PATH from OpenRC screws applications. PATH from /etc/profile.env and PAM /usr/local/sbin:/usr/local/bin:/usr/sbin:/usr/bin:/sbin:/bin:/opt/bin:/usr/lib/llvm/12/bin:/usr/lib/llvm/11/bin PATH from OpenRC /bin:/sbin:/bin:/sbin:/usr/bin:/usr/sbin:/usr/bin:/usr/sbin:/usr/local/bin:/usr/local/sbin:/opt/bin:/usr/lib/llvm/12/bin:/usr/lib/llvm/11/bin
/etc/pam.d/system-login contains session required pam_env.so envfile=/etc/profile.env which resets PATH.
I don't really know much about pam, so I'll ask the question here. Gentoo uses different pam settings for start-stop-daemon and supervise-daemon than openrc's defaults. Would it work to use openrc's defaults or would this break things too?
I don't know what you mean. Can you explain more clearly?

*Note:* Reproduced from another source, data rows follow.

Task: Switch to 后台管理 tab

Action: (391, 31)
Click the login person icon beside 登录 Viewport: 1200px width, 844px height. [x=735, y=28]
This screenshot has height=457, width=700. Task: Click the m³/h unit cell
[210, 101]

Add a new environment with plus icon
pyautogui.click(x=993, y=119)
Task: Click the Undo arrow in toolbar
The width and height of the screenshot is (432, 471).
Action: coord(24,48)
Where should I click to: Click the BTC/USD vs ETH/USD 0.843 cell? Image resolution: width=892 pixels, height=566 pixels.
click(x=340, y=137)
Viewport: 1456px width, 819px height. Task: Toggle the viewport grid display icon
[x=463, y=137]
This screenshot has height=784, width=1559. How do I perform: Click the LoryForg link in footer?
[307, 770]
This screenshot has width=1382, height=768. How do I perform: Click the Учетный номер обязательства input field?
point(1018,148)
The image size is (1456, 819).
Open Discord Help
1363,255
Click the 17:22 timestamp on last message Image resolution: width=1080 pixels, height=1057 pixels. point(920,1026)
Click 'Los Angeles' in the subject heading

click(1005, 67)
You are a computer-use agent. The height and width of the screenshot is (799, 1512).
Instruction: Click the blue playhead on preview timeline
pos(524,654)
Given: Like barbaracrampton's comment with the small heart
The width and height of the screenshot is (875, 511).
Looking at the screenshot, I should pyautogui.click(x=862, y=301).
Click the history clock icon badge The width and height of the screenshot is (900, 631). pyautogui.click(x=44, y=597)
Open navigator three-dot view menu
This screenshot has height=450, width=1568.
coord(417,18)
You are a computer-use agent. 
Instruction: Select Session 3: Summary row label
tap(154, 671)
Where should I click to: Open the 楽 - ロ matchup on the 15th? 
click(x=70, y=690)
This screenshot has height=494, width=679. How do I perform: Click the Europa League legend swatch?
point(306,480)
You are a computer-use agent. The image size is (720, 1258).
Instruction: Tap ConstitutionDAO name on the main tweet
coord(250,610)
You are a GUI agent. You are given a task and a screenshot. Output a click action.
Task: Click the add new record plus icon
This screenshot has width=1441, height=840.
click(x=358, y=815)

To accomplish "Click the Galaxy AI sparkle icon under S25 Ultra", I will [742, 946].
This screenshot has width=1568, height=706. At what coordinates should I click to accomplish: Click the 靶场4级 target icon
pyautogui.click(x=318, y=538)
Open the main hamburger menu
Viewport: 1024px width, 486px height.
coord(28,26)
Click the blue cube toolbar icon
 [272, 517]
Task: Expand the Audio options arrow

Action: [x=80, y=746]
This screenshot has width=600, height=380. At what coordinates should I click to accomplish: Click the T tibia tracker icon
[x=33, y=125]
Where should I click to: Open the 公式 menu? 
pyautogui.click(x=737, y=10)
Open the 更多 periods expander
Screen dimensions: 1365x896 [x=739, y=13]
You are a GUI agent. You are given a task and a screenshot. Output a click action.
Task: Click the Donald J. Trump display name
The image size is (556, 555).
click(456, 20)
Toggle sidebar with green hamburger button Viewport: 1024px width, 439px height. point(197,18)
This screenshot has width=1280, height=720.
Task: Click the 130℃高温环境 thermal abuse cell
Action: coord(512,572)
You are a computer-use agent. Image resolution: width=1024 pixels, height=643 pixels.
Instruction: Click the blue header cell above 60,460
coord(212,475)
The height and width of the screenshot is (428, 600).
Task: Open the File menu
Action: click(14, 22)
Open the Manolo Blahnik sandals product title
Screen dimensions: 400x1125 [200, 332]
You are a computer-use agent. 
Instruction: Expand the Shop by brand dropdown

Gentoo overwrites openrc's default pam setups for start-stop-daemon and supervise-daemon. OpenRC's defaults are [here](https://github.com/openrc/openrc/tree/master/pam,) However they are overwritten inside Gentoo by the ones [here](https://gitweb.gentoo.org/repo/gentoo.git/tree/sys-apps/openrc/files/start-stop-daemon.pam) This file is copied to /etc/pam.d/start-stop-daemon and /etc/pam.d/supervise-daemon. Would it be better to not use the files from Gentoo and use the files at the first link? William
/etc/init.d/emptty uses supervise-daemon. OpenRC's pam file for supervise-daemon doesn't source /etc/profile.env or /etc/pam.d/system-login. Gentoo's OpenRC package doesn't have a pam file for supervise-daemon. Gentoo OpenRC package needs to acquire a pam file for supervise-daemon.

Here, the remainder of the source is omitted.